#### COMPLETE THE FOLLOWING:
a: Could you rewrite the paragraph of the market commentary beginning "And that is why gold is down" in two or three shorter sentences while keeping its main facts?
b: Answer these questions from the market commentary, one per line, marked (i), (ii), (iii):
(i) According to the speaker, what is everything doing now that the correlation has flipped?
(ii) Which maturities does the speaker list for the long end?
(iii) How is the speaker expressing the view on the long end?

#### READING TEXT:
++++
And that is why gold is down the way it is. It's a dollar story. And interestingly, this has put a lot of traders out there that fail to understand this in a difficult position where something is happening that basically like the correlation changed. Like normally they would think they would see dollar go down, Bitcoin go up, risk assets go up.

Now it flipped. Now everything is going up at the same time. So, for example, misunderstanding that has kept a few people from amping up their risk exposure because they think, okay, something is wrong here. Something may be breaking when things are trading just the way they should be trading. And on long rates, I think I'm not sure about the short end, if it's going to go lower or

or is going to be higher next year than what's priced in. It's going down regardless, but I'm not sure about relative to the market, which is something very important. But I'm very confident about the long end coming down. The long end, 10 year, 20 year, 30 year. And basically expressing that view with a small long position on long bonds. And I think it has a little bit room to run.
++++
#### EXTRACTED DATA:
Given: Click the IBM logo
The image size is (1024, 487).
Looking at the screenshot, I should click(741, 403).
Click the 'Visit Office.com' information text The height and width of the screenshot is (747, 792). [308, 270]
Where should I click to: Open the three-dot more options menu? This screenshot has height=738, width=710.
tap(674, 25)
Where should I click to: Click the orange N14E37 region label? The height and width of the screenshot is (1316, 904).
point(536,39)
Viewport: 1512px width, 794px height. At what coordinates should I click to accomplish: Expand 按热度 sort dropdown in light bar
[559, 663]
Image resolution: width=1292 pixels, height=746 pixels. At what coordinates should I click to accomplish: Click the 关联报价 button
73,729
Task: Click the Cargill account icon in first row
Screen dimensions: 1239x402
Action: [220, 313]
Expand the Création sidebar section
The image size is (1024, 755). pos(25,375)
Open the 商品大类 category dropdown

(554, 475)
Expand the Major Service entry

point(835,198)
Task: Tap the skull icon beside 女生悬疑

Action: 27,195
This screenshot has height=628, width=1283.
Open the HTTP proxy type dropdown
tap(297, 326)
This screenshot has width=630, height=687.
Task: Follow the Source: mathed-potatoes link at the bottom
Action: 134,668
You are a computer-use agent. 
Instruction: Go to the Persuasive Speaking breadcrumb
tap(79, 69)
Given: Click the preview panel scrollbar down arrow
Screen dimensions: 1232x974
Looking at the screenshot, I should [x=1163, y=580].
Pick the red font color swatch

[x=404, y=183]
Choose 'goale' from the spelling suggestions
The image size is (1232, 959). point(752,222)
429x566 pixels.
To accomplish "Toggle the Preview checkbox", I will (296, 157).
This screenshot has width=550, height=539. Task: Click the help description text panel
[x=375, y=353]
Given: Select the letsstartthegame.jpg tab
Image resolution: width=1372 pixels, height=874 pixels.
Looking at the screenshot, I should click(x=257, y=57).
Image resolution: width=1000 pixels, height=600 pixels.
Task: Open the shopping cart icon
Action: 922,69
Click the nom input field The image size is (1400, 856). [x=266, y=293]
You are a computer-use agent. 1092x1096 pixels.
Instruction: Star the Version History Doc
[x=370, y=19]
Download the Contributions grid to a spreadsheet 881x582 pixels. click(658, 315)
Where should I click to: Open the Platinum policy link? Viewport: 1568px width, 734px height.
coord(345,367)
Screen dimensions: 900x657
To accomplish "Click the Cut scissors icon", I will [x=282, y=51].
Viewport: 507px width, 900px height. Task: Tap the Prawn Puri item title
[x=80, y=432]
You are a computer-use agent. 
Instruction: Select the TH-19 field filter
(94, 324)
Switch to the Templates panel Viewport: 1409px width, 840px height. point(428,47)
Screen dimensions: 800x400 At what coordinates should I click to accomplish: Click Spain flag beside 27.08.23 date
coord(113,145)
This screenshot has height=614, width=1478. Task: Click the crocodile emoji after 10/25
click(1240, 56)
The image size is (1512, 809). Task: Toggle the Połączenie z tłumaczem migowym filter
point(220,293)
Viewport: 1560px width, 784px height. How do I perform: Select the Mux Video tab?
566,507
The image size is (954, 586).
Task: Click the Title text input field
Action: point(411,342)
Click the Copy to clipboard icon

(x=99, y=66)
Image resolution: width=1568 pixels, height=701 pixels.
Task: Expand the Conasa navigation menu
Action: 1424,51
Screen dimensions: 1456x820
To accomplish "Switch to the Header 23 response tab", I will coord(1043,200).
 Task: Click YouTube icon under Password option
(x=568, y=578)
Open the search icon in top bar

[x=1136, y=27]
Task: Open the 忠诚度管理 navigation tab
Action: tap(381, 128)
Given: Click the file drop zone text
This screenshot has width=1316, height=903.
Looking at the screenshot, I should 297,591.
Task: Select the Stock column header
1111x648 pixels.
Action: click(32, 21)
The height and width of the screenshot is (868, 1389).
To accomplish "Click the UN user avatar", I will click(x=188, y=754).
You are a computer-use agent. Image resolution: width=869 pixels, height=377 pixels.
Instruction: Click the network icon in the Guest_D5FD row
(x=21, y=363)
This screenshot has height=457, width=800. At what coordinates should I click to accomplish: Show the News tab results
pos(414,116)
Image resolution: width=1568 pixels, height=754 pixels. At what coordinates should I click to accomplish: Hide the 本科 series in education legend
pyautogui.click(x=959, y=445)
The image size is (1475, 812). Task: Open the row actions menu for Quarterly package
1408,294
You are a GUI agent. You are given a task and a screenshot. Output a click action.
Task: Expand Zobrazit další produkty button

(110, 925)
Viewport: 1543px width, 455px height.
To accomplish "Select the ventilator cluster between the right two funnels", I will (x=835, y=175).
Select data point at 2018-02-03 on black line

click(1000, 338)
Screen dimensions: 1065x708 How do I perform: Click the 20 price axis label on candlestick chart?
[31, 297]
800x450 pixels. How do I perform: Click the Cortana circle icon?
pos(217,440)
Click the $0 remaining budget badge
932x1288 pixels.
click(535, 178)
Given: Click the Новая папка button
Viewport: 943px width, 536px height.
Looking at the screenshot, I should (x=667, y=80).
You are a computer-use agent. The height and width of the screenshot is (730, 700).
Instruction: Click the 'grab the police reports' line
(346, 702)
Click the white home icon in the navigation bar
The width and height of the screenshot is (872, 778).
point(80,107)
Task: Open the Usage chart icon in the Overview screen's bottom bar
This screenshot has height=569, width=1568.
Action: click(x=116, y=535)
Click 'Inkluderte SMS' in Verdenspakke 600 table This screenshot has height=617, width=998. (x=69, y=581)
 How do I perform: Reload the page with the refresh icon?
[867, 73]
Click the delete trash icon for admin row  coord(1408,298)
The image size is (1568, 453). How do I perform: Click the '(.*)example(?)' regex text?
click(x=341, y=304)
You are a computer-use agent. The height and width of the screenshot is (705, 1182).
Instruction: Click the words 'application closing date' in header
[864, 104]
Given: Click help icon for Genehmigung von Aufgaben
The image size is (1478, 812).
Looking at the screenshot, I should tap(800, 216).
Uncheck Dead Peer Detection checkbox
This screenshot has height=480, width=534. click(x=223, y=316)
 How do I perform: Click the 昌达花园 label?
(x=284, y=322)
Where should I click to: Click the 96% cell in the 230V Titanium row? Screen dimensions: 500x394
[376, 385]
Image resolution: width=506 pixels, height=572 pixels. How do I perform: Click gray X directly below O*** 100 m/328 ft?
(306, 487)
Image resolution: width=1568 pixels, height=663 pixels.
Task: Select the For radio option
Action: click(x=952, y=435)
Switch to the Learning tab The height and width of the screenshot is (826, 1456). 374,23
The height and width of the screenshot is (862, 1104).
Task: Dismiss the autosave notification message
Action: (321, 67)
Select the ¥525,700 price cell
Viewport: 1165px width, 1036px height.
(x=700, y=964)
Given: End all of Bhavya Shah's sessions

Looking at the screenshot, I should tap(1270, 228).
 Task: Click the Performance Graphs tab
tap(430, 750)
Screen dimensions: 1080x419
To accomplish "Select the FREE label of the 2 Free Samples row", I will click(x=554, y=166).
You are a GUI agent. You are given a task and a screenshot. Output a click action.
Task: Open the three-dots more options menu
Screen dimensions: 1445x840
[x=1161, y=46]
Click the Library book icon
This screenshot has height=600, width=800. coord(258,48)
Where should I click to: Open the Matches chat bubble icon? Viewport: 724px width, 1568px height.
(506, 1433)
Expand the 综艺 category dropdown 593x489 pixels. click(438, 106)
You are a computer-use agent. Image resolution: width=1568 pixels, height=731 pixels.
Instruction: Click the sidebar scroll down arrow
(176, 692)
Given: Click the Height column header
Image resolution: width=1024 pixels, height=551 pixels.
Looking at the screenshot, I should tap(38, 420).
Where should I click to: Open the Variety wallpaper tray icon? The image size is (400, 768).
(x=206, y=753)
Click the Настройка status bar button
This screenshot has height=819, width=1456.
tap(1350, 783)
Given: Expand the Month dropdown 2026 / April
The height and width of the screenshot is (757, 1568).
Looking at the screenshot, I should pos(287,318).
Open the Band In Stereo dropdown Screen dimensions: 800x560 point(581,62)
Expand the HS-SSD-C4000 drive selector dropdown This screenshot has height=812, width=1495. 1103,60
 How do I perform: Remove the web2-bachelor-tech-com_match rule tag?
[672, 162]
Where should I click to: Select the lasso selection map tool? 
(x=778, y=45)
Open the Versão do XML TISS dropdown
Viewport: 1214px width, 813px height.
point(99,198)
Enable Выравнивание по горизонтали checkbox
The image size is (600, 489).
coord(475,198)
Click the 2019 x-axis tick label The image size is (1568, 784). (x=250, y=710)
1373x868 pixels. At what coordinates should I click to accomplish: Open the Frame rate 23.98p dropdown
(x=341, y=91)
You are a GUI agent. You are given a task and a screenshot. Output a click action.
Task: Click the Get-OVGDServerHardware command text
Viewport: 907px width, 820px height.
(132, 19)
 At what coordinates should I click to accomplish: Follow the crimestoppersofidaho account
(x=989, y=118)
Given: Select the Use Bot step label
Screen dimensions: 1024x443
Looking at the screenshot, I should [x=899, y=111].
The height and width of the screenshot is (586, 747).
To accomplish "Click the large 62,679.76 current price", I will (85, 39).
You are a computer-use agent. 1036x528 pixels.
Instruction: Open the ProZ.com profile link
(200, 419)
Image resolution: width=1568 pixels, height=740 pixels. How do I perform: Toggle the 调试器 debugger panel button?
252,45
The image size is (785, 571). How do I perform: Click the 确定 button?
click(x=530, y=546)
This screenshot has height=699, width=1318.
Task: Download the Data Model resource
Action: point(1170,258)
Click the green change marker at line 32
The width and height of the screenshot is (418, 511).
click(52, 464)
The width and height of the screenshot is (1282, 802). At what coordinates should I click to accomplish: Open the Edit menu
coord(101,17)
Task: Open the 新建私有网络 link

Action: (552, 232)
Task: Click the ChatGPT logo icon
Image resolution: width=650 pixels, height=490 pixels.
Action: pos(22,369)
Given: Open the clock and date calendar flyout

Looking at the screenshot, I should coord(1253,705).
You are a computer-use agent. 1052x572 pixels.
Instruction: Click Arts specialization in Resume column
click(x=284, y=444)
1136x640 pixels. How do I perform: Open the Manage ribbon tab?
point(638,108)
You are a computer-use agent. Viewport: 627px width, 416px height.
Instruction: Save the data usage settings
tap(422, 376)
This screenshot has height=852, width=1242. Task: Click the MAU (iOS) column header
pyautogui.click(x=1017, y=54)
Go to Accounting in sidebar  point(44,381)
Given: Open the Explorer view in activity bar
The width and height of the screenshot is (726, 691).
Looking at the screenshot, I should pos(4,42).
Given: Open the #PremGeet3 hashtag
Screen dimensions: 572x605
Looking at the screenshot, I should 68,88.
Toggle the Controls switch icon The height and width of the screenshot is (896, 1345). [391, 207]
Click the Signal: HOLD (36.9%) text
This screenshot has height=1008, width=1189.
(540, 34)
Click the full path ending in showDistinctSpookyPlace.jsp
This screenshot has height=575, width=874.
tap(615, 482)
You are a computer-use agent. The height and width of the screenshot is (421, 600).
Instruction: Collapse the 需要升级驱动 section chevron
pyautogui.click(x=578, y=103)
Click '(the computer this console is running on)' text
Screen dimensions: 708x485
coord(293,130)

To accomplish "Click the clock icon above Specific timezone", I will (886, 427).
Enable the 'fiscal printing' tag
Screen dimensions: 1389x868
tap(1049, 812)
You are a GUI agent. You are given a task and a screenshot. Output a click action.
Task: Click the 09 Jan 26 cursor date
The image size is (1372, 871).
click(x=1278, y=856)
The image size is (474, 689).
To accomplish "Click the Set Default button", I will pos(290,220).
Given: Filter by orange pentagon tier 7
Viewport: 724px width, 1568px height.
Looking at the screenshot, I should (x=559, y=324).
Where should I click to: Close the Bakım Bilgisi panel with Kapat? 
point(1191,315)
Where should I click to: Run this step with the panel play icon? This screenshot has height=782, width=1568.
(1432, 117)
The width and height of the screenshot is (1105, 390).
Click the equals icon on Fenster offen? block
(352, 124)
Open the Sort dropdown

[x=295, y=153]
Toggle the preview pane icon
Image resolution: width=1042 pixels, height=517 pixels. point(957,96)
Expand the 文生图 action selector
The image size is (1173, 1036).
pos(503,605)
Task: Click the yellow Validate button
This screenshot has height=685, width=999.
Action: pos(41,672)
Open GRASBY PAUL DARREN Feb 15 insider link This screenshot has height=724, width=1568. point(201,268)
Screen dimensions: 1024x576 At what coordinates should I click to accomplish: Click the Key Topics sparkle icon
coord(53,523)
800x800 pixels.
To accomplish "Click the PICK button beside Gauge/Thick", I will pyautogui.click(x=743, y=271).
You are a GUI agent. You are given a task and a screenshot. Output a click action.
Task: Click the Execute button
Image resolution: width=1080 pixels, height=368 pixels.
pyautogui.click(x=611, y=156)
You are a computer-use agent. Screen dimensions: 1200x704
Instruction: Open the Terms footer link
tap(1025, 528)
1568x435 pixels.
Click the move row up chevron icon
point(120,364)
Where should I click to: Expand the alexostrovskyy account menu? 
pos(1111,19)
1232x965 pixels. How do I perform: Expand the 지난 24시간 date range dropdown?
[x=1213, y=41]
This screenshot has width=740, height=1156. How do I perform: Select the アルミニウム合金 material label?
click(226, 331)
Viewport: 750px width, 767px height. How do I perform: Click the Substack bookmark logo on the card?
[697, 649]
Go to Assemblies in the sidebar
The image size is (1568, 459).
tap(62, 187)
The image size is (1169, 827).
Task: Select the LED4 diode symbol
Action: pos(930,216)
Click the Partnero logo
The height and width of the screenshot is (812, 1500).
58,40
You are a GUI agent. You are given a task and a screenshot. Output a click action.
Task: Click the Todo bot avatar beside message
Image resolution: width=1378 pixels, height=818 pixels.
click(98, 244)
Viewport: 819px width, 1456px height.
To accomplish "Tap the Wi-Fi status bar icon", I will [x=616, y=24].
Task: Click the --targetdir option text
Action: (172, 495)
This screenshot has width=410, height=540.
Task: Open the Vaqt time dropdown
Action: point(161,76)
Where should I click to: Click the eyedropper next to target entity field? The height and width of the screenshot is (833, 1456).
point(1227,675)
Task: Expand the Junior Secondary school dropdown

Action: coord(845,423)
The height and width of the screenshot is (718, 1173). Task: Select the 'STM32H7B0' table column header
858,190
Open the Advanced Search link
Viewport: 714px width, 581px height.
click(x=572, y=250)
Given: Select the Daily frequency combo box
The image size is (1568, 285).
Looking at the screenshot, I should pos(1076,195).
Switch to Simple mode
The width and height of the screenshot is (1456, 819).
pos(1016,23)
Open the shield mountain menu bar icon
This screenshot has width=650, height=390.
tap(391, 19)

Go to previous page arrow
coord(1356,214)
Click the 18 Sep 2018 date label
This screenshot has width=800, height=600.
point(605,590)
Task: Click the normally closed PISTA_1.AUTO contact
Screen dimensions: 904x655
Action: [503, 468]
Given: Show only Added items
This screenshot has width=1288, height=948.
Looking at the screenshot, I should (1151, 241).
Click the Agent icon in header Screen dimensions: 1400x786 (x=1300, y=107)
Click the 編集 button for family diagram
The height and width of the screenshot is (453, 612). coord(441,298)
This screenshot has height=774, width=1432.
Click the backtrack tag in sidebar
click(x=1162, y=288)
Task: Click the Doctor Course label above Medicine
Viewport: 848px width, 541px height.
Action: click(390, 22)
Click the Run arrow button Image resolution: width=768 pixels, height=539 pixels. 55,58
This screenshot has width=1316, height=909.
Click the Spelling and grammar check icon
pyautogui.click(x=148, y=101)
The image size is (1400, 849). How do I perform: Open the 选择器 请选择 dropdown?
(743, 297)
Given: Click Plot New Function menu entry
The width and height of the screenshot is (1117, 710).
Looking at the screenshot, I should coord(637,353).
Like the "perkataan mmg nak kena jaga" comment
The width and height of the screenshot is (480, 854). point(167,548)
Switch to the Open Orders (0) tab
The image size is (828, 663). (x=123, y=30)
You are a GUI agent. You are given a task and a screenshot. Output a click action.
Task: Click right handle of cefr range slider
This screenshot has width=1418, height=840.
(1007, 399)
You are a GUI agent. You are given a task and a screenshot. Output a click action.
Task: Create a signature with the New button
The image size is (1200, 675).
++++
#### EXPECTED ANSWERS:
a: Gold is down because of the dollar. Traders who miss this are in a difficult position because the usual correlation has changed. They would normally expect a falling dollar alongside rising Bitcoin and risk assets.

b:
(i) Everything is going up at the same time.
(ii) The 10 year, 20 year and 30 year.
(iii) With a small long position on long bonds.